El terreno también jugó su papel. El pitch se aplanó, la bola apenas se movió lateralmente pese a las condiciones grises y la disciplina del ataque inglés se resquebrajó. Hubo lanzamientos erráticos, dudas en la estrategia y miradas incómodas hacia la capitanía de Joe Root. Por primera vez en la serie, Inglaterra tuvo que trabajar cada wicket.

Ahora el escenario es muy distinto al imaginado al inicio del día. Inglaterra necesita 130 runs el domingo para cerrar el 3-0 y mantener intacto su dominio en casa. No es una persecución gigantesca, pero llega después de ver cómo un equipo al borde del colapso le marca 449 con la cola de la alineación golpeando a placer.

Pakistán, por su parte, se ha ganado algo más que una ventaja en el marcador.
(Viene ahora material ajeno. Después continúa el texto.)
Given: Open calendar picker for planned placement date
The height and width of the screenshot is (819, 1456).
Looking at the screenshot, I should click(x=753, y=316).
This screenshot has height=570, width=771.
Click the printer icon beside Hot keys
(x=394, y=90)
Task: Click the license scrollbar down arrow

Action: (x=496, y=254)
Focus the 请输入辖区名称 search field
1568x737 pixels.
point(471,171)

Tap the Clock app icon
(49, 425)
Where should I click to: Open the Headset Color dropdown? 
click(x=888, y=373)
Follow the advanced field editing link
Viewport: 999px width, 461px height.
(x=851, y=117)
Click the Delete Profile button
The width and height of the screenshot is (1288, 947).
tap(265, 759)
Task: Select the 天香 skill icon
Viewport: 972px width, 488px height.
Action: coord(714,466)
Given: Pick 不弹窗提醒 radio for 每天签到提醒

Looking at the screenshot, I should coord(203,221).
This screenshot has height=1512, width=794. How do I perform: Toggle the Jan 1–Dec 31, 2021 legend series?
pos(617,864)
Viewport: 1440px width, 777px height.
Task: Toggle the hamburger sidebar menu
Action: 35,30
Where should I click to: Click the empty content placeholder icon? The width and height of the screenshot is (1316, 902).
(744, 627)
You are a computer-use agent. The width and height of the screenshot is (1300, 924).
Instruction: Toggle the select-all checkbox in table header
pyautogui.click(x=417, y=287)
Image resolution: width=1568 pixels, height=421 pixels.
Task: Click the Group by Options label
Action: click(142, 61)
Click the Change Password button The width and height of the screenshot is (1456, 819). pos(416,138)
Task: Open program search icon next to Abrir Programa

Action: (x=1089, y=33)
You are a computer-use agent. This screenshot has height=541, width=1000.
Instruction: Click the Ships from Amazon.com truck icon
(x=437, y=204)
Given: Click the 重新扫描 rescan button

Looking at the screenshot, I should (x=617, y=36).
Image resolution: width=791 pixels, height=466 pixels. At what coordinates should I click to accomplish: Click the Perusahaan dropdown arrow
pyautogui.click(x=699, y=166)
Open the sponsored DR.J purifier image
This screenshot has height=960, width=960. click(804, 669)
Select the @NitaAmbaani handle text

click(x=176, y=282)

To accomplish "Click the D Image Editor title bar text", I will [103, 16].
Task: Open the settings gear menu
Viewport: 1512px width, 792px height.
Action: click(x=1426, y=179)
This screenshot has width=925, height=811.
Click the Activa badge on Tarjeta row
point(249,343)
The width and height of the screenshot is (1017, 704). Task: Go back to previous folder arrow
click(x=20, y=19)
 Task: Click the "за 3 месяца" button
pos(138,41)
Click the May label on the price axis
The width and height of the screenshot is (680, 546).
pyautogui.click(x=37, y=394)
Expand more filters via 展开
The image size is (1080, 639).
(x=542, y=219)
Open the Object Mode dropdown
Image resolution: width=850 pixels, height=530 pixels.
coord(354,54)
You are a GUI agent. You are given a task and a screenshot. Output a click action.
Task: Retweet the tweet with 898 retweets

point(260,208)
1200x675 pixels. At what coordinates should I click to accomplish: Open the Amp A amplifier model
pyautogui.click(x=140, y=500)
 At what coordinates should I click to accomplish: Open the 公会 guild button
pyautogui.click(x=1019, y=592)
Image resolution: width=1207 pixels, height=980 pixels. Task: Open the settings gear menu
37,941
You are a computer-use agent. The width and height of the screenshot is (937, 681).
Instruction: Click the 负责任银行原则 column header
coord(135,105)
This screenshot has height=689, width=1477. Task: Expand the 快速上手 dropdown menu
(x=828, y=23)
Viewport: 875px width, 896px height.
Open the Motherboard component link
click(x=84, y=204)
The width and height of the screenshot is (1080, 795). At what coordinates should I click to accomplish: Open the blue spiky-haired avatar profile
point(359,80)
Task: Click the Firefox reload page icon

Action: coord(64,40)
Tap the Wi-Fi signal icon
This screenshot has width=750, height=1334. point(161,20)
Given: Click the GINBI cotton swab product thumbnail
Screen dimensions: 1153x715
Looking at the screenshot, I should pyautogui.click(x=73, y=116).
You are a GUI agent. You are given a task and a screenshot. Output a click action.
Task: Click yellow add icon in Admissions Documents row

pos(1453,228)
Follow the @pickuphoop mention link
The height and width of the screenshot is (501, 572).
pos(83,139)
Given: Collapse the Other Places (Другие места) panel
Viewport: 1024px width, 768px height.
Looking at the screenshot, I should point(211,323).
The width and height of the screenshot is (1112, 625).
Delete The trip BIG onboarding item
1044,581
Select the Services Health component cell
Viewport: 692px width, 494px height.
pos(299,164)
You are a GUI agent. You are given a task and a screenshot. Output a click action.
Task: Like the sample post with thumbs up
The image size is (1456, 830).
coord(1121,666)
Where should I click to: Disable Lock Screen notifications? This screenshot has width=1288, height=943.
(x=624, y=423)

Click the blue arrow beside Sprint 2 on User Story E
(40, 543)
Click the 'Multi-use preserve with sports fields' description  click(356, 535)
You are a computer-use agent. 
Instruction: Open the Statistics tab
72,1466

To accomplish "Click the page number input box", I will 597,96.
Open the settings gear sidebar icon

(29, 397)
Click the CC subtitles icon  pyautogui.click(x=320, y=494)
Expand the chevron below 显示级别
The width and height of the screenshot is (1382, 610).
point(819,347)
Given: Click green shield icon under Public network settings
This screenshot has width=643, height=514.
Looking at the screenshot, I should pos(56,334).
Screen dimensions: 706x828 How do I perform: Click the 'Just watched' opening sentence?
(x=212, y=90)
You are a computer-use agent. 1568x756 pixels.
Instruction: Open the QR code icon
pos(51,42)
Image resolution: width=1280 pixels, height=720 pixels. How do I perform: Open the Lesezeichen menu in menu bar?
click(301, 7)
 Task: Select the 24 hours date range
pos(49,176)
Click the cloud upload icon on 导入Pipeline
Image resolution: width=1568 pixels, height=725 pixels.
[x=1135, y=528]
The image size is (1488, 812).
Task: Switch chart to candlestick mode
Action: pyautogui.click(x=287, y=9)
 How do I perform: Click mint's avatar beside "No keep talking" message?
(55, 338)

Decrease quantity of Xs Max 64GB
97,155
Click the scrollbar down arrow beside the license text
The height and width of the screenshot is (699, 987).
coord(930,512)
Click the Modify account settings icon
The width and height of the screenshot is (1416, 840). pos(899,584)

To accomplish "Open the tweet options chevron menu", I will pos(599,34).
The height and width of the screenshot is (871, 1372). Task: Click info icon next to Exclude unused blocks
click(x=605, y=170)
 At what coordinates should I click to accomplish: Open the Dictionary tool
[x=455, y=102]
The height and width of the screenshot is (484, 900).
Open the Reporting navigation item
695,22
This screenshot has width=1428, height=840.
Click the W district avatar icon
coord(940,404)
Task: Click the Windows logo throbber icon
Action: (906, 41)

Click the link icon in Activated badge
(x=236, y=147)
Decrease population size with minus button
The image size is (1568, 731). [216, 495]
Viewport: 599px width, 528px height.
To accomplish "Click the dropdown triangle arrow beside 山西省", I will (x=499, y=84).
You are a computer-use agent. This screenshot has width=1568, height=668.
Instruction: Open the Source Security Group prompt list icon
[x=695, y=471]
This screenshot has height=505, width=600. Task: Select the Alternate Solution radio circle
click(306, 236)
Recuperó orgullo, encontró un héroe inesperado y demostró que, incluso en medio del caos institucional, todavía puede morder. La serie puede que ya esté perdida, pero en Edgbaston, por fin, volvió a parecer un equipo de Test.

Queda una pregunta en el aire: ¿será este el día en que Inglaterra confirme su barrida… o el día en que recordemos que un joven sin miedo cambió el pulso de toda una serie?